From the statement of the case, it appeared that defendants moved to quash the bill, motion overruled. After the charge to the jury upon the testimony offered, there was a verdict of guilty, and thereupon the defendants moved in arrest of judgment, for that, the paper writing alleged to have been forged was neither an order "for the payment of money nor for the delivery of goods," and that the charge of falsely making in the first county should not have been joined with that of causing to be falsely made,c., but should have been in separate counts. The motion was allowed and the solicitor for the state appealed. The defendants are charged in the first count with the forging, and in the second count with uttering and publishing the forged instrument described in the bill, and upon their trial were both found guilty. The record shows that the verdict was set aside and from this order the solicitor appealed. The case accompanying the record states that the judgment was arrested and from this the appeal is taken for the state. Where there is a repugnancy between the record and the case stated, the record will control. Farmer v. Willard, 75 N.C. 401.

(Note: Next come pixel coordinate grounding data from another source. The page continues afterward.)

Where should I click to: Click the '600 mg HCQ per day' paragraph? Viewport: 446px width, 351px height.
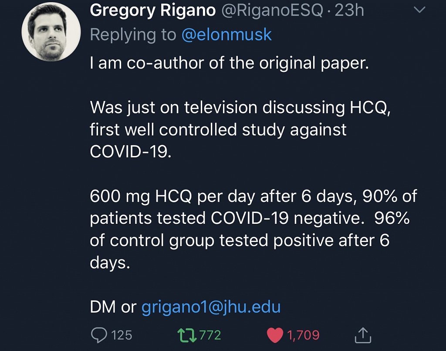point(253,229)
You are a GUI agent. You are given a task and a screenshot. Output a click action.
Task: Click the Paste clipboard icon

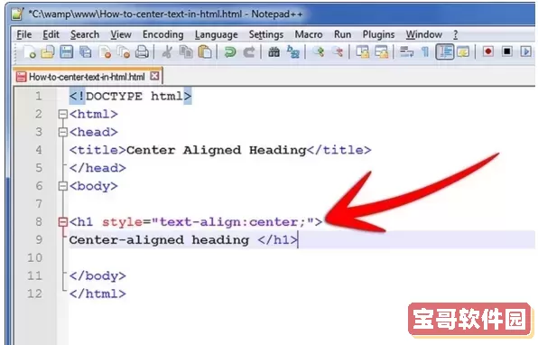pos(205,52)
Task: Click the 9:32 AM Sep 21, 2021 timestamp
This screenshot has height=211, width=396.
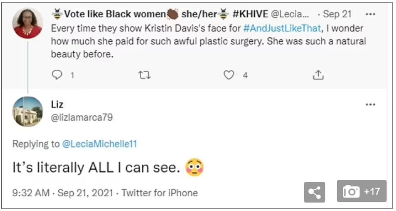Action: (63, 193)
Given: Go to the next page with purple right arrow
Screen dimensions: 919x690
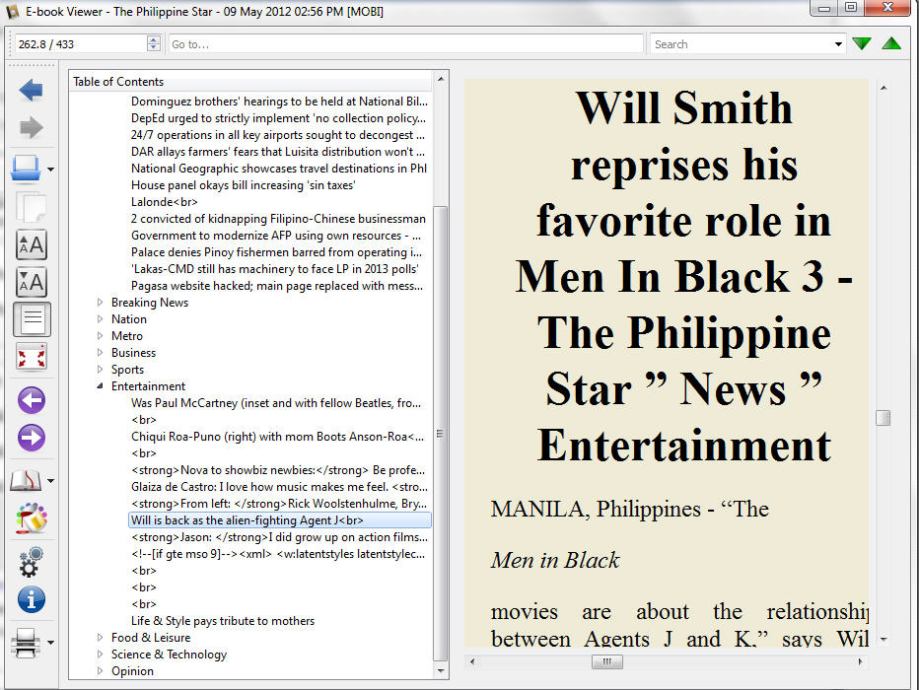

As there has been no final adjudication, an appeal does not lie at the instance of either party. State v. Wiseman, 68 N.C. 203, and other cases therein cited.

As the exceptions taken to the sufficiency and form of the indictment must be again met upon another trial, we will dispose of them now: —

1. The form of the first count follows approved precedents, *474 3 Chit. Cr. Law, ch. 15, p. 1,049, and is not obnoxious to the imputation of duplicity.

2. There is no misjoinder, and the propriety of uniting the two counts is manifest from the proofs in the case.

3. The omission of any qualifying words after the figures in the forged order as set out in the indictment is not fatal to the indictment.

If the order was genuine, the omission of the word would not render it invalid, nor will it take away the criminally of the act of forging or uttering the instrument in the same form. Stevens v. Smith, 4 Dev., 292.

PER CURIAM. Appeal dismissed.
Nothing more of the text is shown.